The next step is to check the data types. We can do so by using the dtypes method:

cars.dtypes

# output
price        object
year          int64
make         object
model        object
cylinders    object
odometer      int64
dtype: object

Some of these columns should definitely be converted to a numeric data type but we can't do it in their current format. For instance, it's not possible to directly convert the "$11,250" to an integer value of 11250. Similarly, the "6 cylinders" value needs some touches to be converted to 6.

Pandas is a highly versatile tool for string manipulation. The operations that seem to be complex can be done in a single line of code.
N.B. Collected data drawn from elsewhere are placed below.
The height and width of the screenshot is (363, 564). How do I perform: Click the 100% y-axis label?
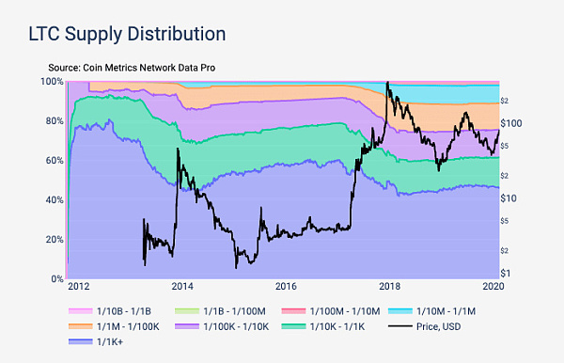point(52,81)
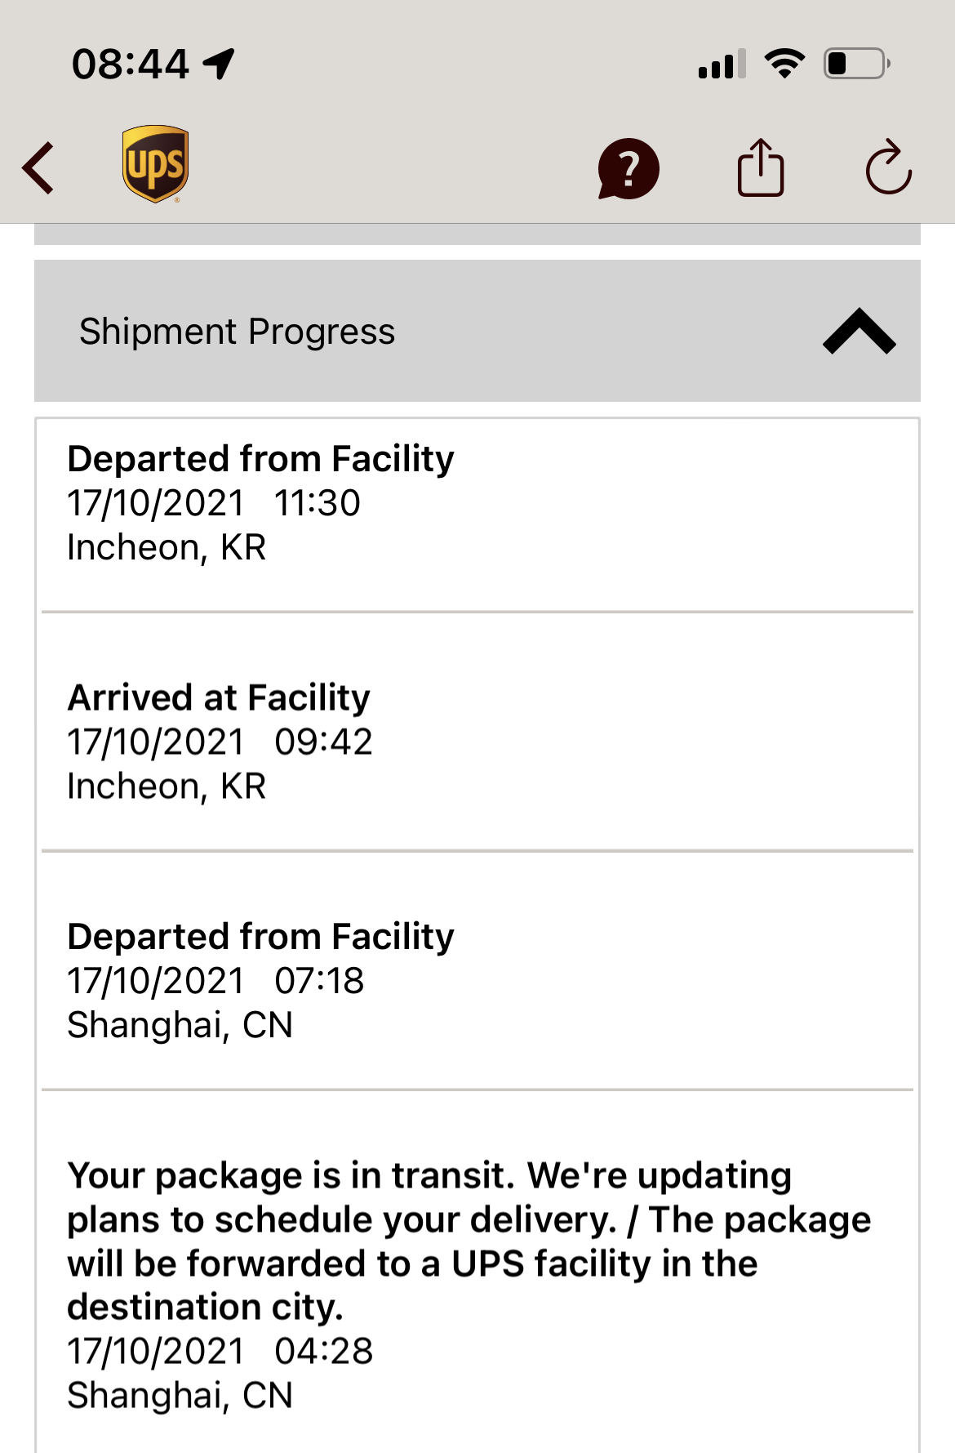This screenshot has height=1453, width=955.
Task: Collapse the Shipment Progress section
Action: coord(859,331)
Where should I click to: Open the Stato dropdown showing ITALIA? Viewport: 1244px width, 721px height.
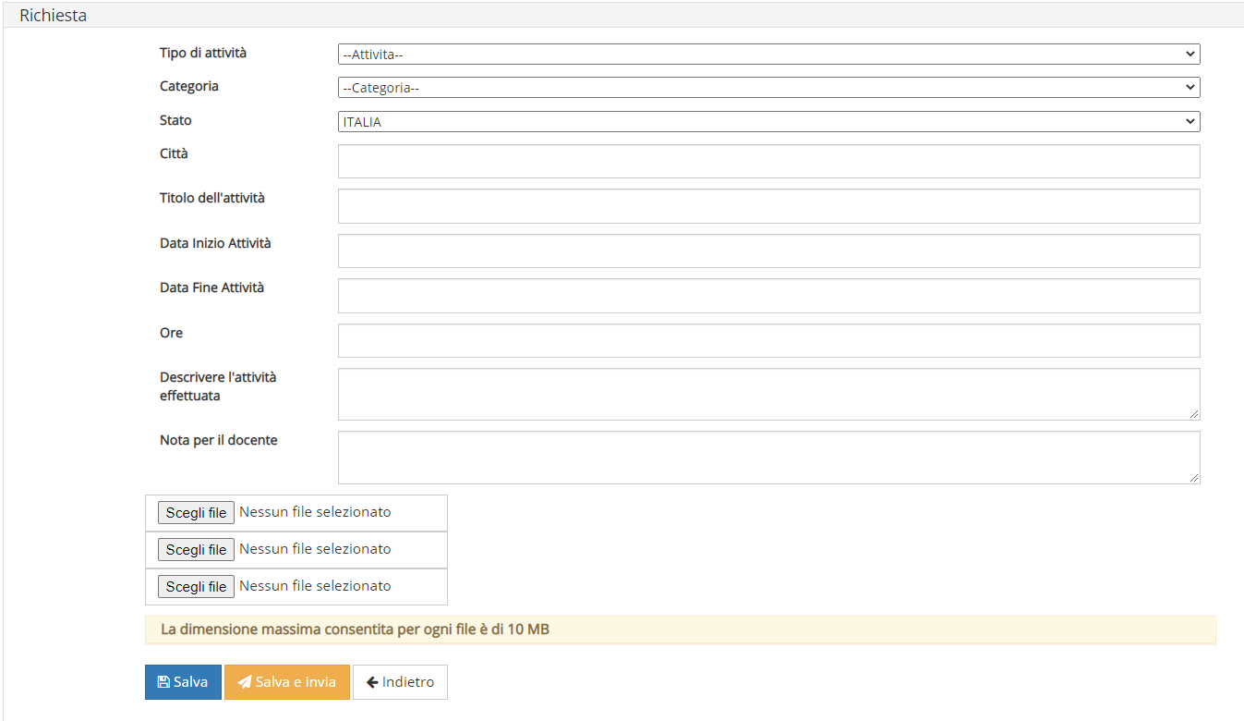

For instance, to convert the price values to integer data type, we first need to remove "$" and "," from price values and then apply the astype function to change the data type. Assuming the first character of all price values is "$", we can perform this operation as follows:

cars["price"] = cars["price"].str[1:].str.replace(",", "").astype("int")

str[1:] select all characters starting from the second one, which means removing "$". Then we replace "," with nothing and finally change the data type. But, let's first make sure the first characters of all price values are "$".

# select only the first characters in the price column and check unique values
cars.price.str[0].unique()

# output
array(['$'], dtype=object)

We can now use the following line of code to fix the price column:

cars["price"] = cars["price"].str[1:].str.replace(",", "").astype("int")

The next column to handle is the cylinders column. Let's see the value distribution:

cars["cylinders"].value_counts()

# output
6 cylinders    9
8 cylinders    5
4 cylinders    4
other          2
Name: cylinders, dtype: int64

The value_counts function shows the unique values in a column along with their number of occurrences. What we need is to remove " cylinders" from the values and replace the "other" with a value of our choice. I prefer to use the most frequent value as a replacement for "other", which is 6.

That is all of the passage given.